久しぶりにDVDでジム・キャリーの映画「マスク」を見たのですけれど、
前に見たときには気付かなかったといいますか、気にかけていなかったといいますか、
そうしたことにいろいろと気が付くものでありますね。


マスク [DVD]/ジム・キャリー,キャメロン・ディアス,ピーター・リガート


例えばですけれど、

最初のクレジットタイトルの中に「Introducing Cameron Diaz」という部分を発見。
そうか、キャメロン・ディアス はこの映画で世に出たのであったかと。


そう思ってみると、なんだか目のあたりにぼんやり感があって、
ハリウッド・スターとしてのきらめきのようなものはきっとその後のことなのだろうなぁと思ったり。

まあ、メグ・ライアンにも当初そんな感じがあったなあと思い出します。


そういう一方で主演のジム・キャリーにしても、

スタンドアップ・コメディアンとしての活躍はあったにせよ、
映画ではいずれも1994年制作の「エース・ベンチュラ」、「マスク」、

「ジム・キャリーはMr.ダマー」の3本で主演の座を不動のものにしたようでありますね。


で、そのジム・キャリー演じるところの、しがない銀行員スタンリー・イプキスですが、
どうやら「ルーニー・テューンズ」がお気に入りのようす。
職場の机の引き出しを開けたときに、雑誌でしょうか、

ちらりと「Looney Tunes」の文字が見えます。


そして、帰宅してTVを点けるとそこに映るのはやはり「Looney Tunes」の一編。
おそらくはTV放送ではなくビデオなんでしょう。
馬の合わない大家のおばあさんからは「アニメがうるさい!」と怒鳴られるところもを見ても、
繰り返し「Looney Tunes」のビデオを見ているのだろうと想像されもします。

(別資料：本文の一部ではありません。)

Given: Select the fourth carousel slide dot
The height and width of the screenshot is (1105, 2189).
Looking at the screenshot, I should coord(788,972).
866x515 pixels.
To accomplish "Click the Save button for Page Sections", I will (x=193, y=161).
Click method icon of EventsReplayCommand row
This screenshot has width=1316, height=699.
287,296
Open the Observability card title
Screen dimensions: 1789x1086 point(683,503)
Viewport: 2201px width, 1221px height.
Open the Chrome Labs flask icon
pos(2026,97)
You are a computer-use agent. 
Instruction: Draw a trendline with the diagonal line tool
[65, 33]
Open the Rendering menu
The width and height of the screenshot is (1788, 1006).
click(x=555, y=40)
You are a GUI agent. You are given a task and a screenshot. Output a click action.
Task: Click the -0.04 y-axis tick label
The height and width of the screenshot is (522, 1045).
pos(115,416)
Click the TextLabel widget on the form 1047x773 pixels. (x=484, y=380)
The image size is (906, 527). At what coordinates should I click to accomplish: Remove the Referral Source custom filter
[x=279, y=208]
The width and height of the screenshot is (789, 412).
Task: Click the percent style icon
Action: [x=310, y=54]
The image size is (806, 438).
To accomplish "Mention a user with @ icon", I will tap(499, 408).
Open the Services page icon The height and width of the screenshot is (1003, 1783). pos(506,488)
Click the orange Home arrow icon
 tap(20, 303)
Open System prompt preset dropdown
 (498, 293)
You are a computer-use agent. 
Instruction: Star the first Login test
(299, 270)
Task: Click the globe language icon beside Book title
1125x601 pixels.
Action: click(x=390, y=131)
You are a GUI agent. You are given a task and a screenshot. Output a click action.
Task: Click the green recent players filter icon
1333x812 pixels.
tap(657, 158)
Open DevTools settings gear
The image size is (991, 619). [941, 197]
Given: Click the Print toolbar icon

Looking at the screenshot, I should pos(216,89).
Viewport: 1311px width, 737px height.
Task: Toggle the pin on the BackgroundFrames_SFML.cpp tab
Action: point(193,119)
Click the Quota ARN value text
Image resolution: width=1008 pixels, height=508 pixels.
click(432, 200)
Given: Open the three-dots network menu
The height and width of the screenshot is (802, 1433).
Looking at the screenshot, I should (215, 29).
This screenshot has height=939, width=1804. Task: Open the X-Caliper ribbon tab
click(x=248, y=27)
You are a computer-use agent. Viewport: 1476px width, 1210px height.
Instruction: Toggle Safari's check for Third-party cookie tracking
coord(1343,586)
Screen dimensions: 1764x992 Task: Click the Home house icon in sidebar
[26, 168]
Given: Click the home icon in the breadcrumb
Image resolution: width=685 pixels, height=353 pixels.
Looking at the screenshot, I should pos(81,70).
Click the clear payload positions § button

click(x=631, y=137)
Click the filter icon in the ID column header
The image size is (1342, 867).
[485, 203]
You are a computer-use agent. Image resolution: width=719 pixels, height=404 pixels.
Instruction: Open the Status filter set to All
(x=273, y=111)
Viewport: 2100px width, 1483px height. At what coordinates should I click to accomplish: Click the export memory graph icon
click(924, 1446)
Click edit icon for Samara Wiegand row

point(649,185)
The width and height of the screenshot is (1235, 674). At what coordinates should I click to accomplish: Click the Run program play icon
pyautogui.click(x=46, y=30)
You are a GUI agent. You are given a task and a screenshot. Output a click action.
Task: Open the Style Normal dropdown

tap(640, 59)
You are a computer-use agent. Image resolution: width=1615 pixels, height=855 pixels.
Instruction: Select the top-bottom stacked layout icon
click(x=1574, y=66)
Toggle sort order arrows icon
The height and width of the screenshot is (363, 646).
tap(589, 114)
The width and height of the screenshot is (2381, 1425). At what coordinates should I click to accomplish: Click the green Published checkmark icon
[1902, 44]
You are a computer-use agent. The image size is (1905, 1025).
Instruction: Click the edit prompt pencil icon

さらには、マスクをかぶったときに見せる竜巻のようにぐるぐる回る動きは、
このように「Looney Tunes」好きな主人公であることが分かったからには
タズマニアン・デビルから来てるんだなとあらためて思い至るのでありますよ。


こんなところから、

この映画はワーナー制作だったのかな(「Looney Tunes」がワーナーだからですが)と
思ったところがそうではないのでして、「Looney Tunes」絡みのことは

きっと映画に込めた小ネタなのでしょう。


となると、小ネタは他にも見受けられると考えるのが自然(?)でして、これまた気付いてみれば、

マスクで変身したスタンリーが時々呟くセリフが「何か妙だな…」と思うのも当然、
「風と共に去りぬ」や「ダーティー・ハリー」からの借り物だったりするのですね。

「風とも」ははっきり気が付きましたけれど、

「ダーティー・ハリー」の方はおや?と思った検索結果ではありますが…。


ところで、気付いたことのもう一つは「マスク」そのもののこと。
映画の冒頭、架空の町であるエッジ・シティが面した海の底で
おそらくは難破船か何かのお宝引き揚げでもやっていたところが、
トラブルがあってお宝?の箱が開いてしまい、

中にあった「マスク」はゆらゆらと海面へ(木製ですから)。


これをスタンリーが発見するということになるわけですが、

どうも超自然的な力を持ったマスクらしい。
その謎解きとして映画の中では、北欧神話との関係が示唆されるのですね。


何でも北欧神話に登場するロキという悪戯好きの神が、悪ふざけが過ぎたのか、
懲らしめにあって(主神オーディンからでしょうか?)このマスクに封じ込められてしまったのだと。

ですから、このマスクを付けた人物は(途中で、スタンリーの犬もかぶって大活躍しますが)

ロキの化身として、自らの欲望を強調する形でいくらでも悪ふざけがでてきしまうようになる…

といった設定のようです。


本当の北欧神話にはロキが仮面に封じ込められてしまうといった話は無いようですので、

映画の自由な設定なのでしょうけれど、むしろ注目すべきはこのマスクが

アメリカと思しき町(映画では架空の町ですが)に近い海の底からにあったということでしょうか。
しかも、古い時代に難破した船の積み荷であったような箱の中で長らく眠っていたと。


ここいらのエピソードは、ちょっと前にテンプル騎士団 のところで触れましたように、
コロンブスのアメリカ大陸到達以前にヴァイキングが辿りついていたこととの絡みを窺わせます。
(テンプル騎士団はヴァイキングが拓いた海上ルートに乗って、アメリカに到達していたという話)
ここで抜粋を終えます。